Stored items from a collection
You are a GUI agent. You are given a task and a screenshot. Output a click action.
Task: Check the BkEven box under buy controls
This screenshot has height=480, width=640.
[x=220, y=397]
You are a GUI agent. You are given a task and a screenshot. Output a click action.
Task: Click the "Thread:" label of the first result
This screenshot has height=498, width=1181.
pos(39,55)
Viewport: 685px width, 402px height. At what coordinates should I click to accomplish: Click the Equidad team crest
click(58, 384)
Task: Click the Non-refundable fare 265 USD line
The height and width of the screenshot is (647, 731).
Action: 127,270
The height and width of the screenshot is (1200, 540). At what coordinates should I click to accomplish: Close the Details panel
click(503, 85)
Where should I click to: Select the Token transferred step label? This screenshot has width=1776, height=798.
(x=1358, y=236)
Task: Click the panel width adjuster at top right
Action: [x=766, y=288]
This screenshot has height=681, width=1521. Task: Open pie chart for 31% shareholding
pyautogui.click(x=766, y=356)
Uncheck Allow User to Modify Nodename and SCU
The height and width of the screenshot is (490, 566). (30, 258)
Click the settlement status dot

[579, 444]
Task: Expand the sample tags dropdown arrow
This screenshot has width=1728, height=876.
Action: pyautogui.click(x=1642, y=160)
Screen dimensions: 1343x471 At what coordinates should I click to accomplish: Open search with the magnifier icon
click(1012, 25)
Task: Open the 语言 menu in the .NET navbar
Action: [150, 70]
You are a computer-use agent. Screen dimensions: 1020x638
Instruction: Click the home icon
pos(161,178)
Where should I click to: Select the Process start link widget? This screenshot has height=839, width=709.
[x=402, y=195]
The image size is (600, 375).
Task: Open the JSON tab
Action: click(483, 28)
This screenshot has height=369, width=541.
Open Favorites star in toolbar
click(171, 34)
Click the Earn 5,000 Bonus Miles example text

Problem description: Only the lines from the one containing "This screenshot has height=480, width=640." through the end of the entries above belong in the answer; repeat them exactly.

Response to this task:
This screenshot has height=480, width=640.
[x=220, y=397]
You are a GUI agent. You are given a task and a screenshot. Output a click action.
Task: Click the "Thread:" label of the first result
This screenshot has height=498, width=1181.
pos(39,55)
Viewport: 685px width, 402px height. At what coordinates should I click to accomplish: Click the Equidad team crest
click(58, 384)
Task: Click the Non-refundable fare 265 USD line
The height and width of the screenshot is (647, 731).
Action: 127,270
The height and width of the screenshot is (1200, 540). At what coordinates should I click to accomplish: Close the Details panel
click(503, 85)
Where should I click to: Select the Token transferred step label? This screenshot has width=1776, height=798.
(x=1358, y=236)
Task: Click the panel width adjuster at top right
Action: [x=766, y=288]
This screenshot has height=681, width=1521. Task: Open pie chart for 31% shareholding
pyautogui.click(x=766, y=356)
Uncheck Allow User to Modify Nodename and SCU
The height and width of the screenshot is (490, 566). (30, 258)
Click the settlement status dot

[579, 444]
Task: Expand the sample tags dropdown arrow
This screenshot has width=1728, height=876.
Action: pyautogui.click(x=1642, y=160)
Screen dimensions: 1343x471 At what coordinates should I click to accomplish: Open search with the magnifier icon
click(1012, 25)
Task: Open the 语言 menu in the .NET navbar
Action: [150, 70]
You are a computer-use agent. Screen dimensions: 1020x638
Instruction: Click the home icon
pos(161,178)
Where should I click to: Select the Process start link widget? This screenshot has height=839, width=709.
[x=402, y=195]
The image size is (600, 375).
Task: Open the JSON tab
Action: click(483, 28)
This screenshot has height=369, width=541.
Open Favorites star in toolbar
click(171, 34)
Click the Earn 5,000 Bonus Miles example text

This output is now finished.